Unmöglich. Das muss ein Witz sein! Ernstfried Prade starrt auf das kleine Foto in dem Artikel der Fachzeitschrift "Typo". Prade ist Grafikdesigner in einem Kunststoffwerk, sonst hätte er diesen Artikel 1972 wohl nie gesehen - jenen Artikel, der sein Leben auf den Kopf stellen sollte.

Auf dem Foto sieht Prade einen Mann, der auf einem schlanken Brett balanciert wie ein Zauberer, ein Segel in der Hand. Prade ist passionierter Segler, er hat ein Boot am Starnberger See und glaubt, sich mit Wasser und den Gesetzen der Schwerkraft auszukennen. "Das kann nicht funktionieren, mit diesem Ding muss man umfallen", denkt er.

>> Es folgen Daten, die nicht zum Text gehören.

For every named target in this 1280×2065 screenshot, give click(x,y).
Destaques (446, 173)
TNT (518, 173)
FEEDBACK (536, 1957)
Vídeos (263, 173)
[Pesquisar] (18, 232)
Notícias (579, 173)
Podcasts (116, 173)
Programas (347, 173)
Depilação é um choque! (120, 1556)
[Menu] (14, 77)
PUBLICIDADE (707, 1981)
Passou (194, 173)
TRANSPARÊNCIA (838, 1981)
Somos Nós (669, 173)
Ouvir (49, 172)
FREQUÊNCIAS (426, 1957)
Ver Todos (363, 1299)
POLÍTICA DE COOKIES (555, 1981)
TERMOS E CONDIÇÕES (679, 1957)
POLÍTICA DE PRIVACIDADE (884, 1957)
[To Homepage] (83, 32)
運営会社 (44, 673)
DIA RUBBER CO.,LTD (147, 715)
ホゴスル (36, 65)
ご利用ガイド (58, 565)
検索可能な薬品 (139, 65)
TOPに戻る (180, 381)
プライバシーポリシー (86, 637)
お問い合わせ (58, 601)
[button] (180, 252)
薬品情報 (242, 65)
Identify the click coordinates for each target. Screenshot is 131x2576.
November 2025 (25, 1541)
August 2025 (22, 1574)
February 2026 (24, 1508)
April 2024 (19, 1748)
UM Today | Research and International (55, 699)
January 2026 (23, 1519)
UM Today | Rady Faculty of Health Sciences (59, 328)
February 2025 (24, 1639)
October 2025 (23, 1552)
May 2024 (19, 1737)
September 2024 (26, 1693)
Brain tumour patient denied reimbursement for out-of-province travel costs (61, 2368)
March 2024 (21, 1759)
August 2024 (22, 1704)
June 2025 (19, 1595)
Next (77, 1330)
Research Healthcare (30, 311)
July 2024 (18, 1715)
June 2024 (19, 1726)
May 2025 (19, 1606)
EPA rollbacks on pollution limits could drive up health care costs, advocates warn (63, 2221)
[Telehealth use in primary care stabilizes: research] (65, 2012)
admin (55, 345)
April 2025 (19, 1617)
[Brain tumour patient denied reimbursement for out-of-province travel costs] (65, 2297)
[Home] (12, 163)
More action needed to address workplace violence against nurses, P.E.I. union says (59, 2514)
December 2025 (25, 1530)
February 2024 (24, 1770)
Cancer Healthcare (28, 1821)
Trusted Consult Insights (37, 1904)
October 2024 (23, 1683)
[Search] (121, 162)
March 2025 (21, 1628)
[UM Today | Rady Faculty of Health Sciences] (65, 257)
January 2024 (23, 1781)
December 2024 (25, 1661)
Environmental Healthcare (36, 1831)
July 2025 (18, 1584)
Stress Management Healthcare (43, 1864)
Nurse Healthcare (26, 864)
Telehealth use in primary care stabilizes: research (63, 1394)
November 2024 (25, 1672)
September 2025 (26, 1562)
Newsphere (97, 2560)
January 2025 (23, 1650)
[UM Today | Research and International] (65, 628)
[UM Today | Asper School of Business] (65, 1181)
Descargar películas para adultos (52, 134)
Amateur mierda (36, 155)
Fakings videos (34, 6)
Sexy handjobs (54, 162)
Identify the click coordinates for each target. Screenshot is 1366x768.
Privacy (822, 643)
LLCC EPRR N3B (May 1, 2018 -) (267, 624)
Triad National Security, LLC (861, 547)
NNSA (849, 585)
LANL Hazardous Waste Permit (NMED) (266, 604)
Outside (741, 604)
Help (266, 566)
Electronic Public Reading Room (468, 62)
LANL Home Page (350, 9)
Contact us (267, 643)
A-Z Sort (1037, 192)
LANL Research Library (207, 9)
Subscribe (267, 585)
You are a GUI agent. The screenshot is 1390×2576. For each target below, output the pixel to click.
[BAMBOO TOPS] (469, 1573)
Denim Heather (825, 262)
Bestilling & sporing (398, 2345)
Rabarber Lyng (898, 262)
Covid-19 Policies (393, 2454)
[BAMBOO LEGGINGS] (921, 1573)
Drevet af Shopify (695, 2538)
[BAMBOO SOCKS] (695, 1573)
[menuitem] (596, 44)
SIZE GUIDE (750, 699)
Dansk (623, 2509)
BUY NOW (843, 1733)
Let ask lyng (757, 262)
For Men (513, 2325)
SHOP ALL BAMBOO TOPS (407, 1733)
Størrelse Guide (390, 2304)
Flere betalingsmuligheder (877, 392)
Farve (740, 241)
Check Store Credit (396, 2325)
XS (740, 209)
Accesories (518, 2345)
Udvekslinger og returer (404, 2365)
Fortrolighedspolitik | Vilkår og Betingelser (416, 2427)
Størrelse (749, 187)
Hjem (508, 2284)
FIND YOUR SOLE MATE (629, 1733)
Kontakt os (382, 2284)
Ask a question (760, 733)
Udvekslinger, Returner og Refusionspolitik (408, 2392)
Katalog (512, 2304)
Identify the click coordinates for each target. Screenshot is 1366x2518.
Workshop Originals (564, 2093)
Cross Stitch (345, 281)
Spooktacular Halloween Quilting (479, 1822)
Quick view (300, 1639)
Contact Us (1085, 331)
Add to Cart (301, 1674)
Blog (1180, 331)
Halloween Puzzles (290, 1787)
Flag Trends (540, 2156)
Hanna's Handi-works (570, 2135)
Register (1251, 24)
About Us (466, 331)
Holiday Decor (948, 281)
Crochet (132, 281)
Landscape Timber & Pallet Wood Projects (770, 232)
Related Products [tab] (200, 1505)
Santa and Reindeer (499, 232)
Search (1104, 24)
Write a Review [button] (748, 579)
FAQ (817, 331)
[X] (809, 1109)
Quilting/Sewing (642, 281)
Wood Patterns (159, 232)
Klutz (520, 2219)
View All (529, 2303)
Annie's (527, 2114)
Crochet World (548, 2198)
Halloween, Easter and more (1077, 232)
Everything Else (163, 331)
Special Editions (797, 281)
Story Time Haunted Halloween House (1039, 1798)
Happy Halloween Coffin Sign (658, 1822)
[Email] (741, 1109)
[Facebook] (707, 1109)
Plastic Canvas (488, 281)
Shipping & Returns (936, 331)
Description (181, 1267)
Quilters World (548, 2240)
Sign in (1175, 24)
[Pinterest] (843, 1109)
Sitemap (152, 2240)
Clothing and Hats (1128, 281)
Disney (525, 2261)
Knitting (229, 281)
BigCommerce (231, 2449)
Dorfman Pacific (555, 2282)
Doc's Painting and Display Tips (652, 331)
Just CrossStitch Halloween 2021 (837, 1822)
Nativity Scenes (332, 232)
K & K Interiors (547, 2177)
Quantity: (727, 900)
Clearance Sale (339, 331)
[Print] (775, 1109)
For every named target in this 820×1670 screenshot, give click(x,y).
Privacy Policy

Und wenn es doch klappt? Wäre das nicht eine Revolution?

Als eine Lokalzeitung wenig später ankündigt, so ein "Stehsegler" werde am Ammersee erwartet, will er es wissen. "Ich bin sofort hingefahren", erinnert er sich. "Ich habe den Surfer gefragt, ob ich mir sein Brett ausleihen kann, es stundenlang probiert und dann gemerkt: Damit kann man wirklich wenden! Es war ein Riesenspaß. Ich war sofort infiziert."

Windsurfing: "Die Mutter aller Trendsportarten"

Jetzt, 1973, geht alles wahnwitzig schnell: Prade fährt ins niederländische Almelo zum Werk von TenCate, dem damals einzigen Hersteller von Surfbrettern in Europa. Kurz danach macht er vier Wochen Urlaub im spanischen San Sebastián: Er schwimmt durch die Brandung, bindet sein Brett mit einem langen Gummiseil an einem Ponton fest. So kann er auf dem wilden Atlantik trainieren, ohne abzutreiben. "Nach sechs Tagen beherrschte ich es perfekt. Das hat mir einen Riesenvorteil gebracht."

Etwa bei den ersten bayrischen Windsurf-Meisterschaften, die er kurz nach seiner Rückkehr problemlos gewinnt. Oder bei der ersten EM auf Sylt, bei der er gleich Zweiter wird. Ebenfalls 1973 eröffnet Prade die erste Surfschule am Starnberger See, kann sich vor Kunden kaum retten und schmeißt seinen Job als Grafikdesigner; stattdessen wird er schon bald Surfbretter designen, formen und mit seiner Firma Mistral hunderttausendfach verkaufen.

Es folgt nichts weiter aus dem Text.